• _ACTIVITY_
The lines below that include the word "plan" are to be reported.

• _RECORDS PROVIDED_
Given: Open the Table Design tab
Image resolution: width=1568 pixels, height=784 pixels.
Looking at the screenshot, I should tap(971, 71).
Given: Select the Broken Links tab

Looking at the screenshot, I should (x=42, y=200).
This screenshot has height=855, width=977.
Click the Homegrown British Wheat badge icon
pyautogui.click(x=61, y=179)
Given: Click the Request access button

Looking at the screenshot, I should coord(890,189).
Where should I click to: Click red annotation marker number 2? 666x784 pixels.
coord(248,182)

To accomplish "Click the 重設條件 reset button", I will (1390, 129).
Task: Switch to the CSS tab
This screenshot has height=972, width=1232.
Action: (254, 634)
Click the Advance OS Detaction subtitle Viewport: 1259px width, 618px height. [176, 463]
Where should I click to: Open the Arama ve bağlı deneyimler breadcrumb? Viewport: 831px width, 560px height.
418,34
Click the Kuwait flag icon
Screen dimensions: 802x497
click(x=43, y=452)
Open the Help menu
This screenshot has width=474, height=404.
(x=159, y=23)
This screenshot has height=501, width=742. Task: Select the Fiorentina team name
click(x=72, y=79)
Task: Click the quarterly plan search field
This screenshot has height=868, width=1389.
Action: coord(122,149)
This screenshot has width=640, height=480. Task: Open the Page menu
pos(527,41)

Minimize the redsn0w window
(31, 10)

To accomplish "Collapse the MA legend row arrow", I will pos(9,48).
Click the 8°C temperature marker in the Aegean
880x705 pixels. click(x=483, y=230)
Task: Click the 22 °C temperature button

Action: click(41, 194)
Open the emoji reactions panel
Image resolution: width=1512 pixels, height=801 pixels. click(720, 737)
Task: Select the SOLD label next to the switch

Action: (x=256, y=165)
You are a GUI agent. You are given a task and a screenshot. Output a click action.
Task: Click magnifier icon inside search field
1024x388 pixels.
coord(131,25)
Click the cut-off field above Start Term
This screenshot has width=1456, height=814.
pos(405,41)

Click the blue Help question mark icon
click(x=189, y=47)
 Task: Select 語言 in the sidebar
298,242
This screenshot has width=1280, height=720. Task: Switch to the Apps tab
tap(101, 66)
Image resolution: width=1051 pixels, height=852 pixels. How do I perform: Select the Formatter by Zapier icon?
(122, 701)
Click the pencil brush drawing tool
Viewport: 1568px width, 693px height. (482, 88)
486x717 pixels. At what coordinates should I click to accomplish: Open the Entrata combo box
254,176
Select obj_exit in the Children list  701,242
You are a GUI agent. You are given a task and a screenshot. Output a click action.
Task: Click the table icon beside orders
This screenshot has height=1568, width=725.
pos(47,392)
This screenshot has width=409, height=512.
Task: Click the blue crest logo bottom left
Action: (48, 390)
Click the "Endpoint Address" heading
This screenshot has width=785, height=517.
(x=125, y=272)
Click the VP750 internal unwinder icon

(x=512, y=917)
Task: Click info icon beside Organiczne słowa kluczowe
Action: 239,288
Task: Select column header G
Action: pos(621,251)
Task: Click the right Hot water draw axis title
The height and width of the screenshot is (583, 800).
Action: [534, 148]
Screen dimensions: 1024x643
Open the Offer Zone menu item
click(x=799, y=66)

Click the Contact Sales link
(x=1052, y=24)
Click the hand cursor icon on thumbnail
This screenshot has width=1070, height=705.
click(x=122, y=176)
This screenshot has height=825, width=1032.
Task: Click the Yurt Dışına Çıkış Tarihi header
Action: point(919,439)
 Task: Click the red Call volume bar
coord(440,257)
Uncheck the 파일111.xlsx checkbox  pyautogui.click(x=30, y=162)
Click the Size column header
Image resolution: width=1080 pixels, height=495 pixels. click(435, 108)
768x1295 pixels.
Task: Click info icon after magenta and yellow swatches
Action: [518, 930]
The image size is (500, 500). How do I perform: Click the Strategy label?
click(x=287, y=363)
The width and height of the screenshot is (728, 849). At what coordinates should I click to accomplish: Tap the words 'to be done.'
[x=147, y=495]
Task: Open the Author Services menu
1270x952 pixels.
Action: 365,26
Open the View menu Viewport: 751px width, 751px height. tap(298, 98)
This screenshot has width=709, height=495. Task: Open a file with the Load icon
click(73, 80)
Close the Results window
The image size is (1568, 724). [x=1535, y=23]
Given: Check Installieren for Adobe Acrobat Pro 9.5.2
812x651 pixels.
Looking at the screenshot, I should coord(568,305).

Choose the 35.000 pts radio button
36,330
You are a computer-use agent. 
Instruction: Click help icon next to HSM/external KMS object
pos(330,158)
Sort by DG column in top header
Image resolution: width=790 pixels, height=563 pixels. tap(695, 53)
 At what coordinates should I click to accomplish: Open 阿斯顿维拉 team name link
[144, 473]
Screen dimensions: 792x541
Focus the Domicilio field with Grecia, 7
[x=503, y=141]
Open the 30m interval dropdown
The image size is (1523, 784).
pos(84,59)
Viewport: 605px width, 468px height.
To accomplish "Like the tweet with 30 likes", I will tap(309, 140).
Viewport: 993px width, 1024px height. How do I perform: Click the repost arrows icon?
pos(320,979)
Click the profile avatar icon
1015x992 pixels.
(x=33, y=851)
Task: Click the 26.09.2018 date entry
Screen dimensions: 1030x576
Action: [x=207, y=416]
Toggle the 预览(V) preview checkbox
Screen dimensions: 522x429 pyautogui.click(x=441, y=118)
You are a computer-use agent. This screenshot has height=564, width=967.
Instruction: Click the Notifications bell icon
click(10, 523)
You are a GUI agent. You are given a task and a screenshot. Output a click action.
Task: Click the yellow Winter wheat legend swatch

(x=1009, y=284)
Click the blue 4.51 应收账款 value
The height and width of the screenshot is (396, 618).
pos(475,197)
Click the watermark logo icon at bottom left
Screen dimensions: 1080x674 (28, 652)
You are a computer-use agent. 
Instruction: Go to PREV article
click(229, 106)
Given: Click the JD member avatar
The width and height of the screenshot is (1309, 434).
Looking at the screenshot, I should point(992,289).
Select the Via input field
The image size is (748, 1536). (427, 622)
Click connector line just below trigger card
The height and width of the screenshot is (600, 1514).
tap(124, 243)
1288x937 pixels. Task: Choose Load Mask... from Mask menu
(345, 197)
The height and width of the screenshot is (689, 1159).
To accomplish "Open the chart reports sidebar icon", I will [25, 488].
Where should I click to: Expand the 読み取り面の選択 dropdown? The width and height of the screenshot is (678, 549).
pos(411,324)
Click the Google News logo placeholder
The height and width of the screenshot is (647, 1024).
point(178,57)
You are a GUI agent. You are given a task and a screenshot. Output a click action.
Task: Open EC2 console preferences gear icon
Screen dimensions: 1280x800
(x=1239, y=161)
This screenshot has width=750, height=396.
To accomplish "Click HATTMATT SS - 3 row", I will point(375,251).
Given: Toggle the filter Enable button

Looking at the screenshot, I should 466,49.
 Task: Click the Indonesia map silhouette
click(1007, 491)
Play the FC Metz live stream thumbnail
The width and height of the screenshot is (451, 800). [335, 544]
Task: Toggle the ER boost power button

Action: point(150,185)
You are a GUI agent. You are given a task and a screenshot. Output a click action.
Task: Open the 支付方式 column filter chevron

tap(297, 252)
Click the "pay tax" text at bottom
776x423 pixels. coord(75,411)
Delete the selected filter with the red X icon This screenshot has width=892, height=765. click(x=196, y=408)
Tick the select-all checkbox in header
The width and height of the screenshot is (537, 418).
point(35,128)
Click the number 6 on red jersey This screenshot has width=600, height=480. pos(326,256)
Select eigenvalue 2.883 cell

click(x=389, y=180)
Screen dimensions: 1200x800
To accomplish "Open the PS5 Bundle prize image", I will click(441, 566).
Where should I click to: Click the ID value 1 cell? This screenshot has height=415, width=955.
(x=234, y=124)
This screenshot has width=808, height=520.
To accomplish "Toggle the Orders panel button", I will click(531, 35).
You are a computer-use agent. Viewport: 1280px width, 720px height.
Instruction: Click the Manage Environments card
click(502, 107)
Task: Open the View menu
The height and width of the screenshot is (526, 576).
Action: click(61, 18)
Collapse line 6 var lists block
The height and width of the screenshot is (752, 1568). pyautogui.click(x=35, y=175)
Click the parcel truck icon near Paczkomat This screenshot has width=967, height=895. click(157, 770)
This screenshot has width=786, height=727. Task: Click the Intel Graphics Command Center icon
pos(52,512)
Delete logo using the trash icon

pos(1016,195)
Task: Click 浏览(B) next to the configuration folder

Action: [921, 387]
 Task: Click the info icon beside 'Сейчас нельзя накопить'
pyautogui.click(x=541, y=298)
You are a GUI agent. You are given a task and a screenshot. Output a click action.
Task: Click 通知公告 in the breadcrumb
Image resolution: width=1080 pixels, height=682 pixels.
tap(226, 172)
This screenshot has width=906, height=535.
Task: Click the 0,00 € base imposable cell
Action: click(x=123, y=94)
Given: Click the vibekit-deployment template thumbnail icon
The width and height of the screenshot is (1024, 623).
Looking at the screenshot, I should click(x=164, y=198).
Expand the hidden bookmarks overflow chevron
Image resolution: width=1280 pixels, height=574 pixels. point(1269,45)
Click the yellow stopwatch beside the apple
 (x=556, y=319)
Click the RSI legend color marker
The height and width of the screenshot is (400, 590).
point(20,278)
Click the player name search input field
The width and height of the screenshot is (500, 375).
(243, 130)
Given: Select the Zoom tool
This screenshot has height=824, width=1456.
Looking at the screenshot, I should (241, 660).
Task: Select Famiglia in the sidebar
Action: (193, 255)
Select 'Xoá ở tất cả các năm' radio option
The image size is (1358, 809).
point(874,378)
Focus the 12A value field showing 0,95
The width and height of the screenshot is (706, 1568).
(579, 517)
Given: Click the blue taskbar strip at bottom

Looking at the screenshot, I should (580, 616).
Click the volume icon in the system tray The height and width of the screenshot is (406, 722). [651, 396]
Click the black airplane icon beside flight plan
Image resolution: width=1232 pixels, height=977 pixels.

• _OUTPUT FOR THIS TASK_
Task: Click the quarterly plan search field
Click the black airplane icon beside flight plan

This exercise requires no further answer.